I'd like to get a statevector result through Result.get_statevector in Qiskit. However, since my circuit has too many qubits(13qubits) to represent the whole statevector results at a time, I'm searching how I can see the skipped results.

For example,


job= execute(circuit, simulator)
result = job.result()

job_result = result.get_statevector(circuit)

after such code I could see the result like,

[ 0.0221-0.j 0.0221-0.j 0.0221-0.j ... -0. -0.j -0. -0.j 0. +0.j]

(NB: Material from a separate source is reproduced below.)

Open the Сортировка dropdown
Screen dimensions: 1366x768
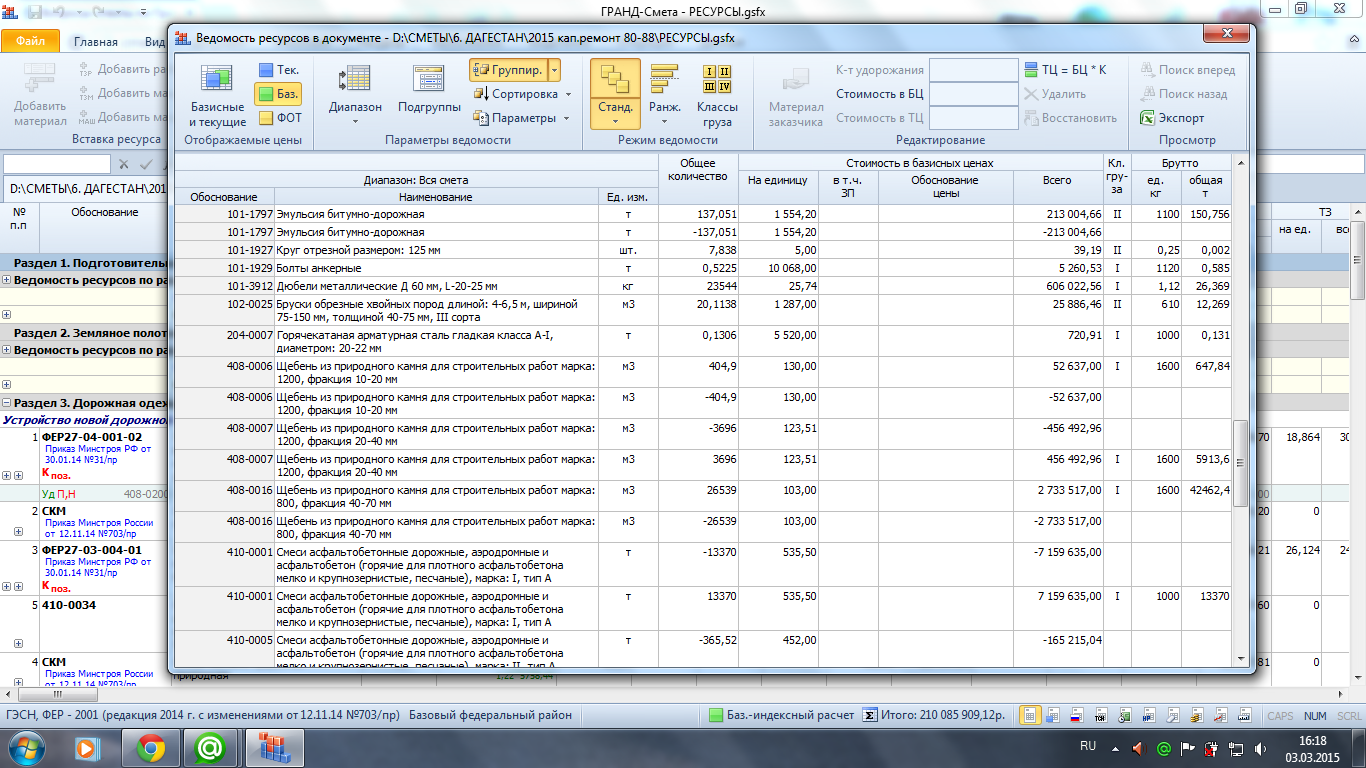pos(522,94)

Is there any way to see these omitted results or to handle 'qiskit_aer.backends.compatibility.Statevector' class?


2 Answers 2


If you really want to look at the numerical complex value of each single amplitude in the statevector, you can use something like the following:

from qiskit.quantum_info import Statevector
from qiskit.visualization import array_to_latex

num_qubits = 13
qc = circuit.remove_final_measurements(inplace=False)
array_to_latex(Statevector(qc), max_size=2**num_qubits)

Note that you have to remove all the final measurements (if present) to create the Statevector object without errors.

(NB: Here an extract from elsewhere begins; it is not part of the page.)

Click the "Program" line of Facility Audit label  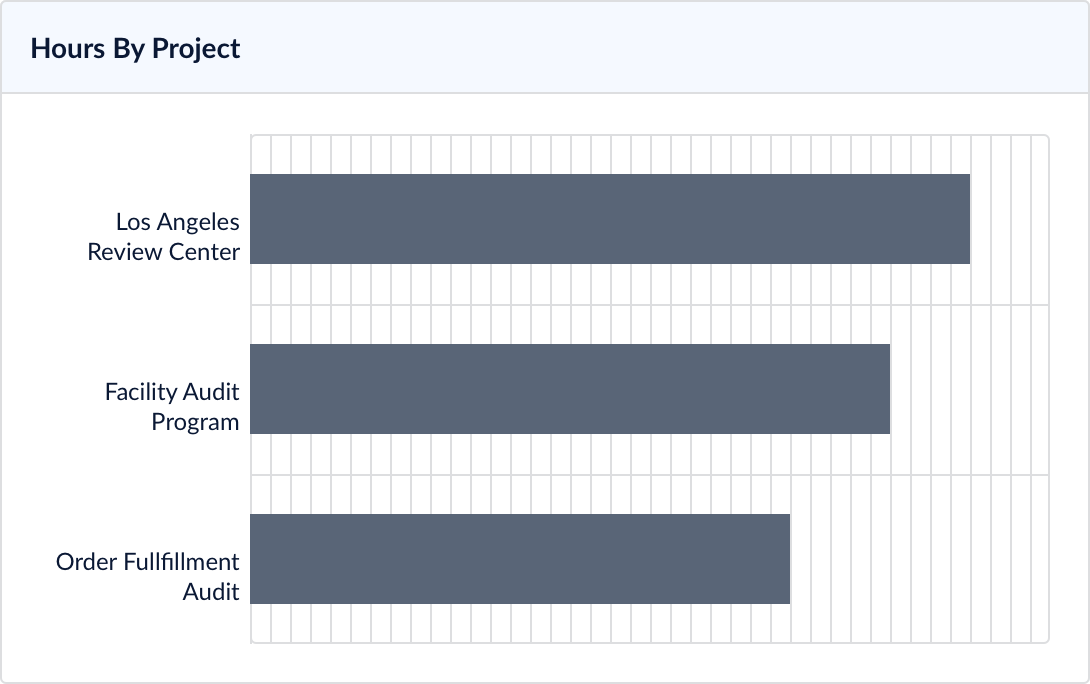pyautogui.click(x=195, y=422)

However, this is likely to crash because $2^{13} = 8192$ may be already too many complex numbers to be visualized properly. What you could do instead, is to fill an histogram by using the probabilities vector $p = \left( \left | \alpha_1 \right |^2, \left | \alpha_2 \right |^2,\dots, \left | \alpha_{2^n} \right |^2 \right)$, where $\alpha_i$ is the $i$-th amplitude in your $n$-qubits statevector. This histogram can be easily created in matplotlib by the following code:

import pylab as plt
x = range(2**num_qubits)
p = Statevector(qc).probabilities()
plt.bar(x=x, height=p)

You can simply use the Statevector's draw() method:

job_result.draw('latex', max_size = 32)

where, job_result is the variable in your code.

This way, you get a nice-looking output, and you can control the number of displayed components via max_size parameter.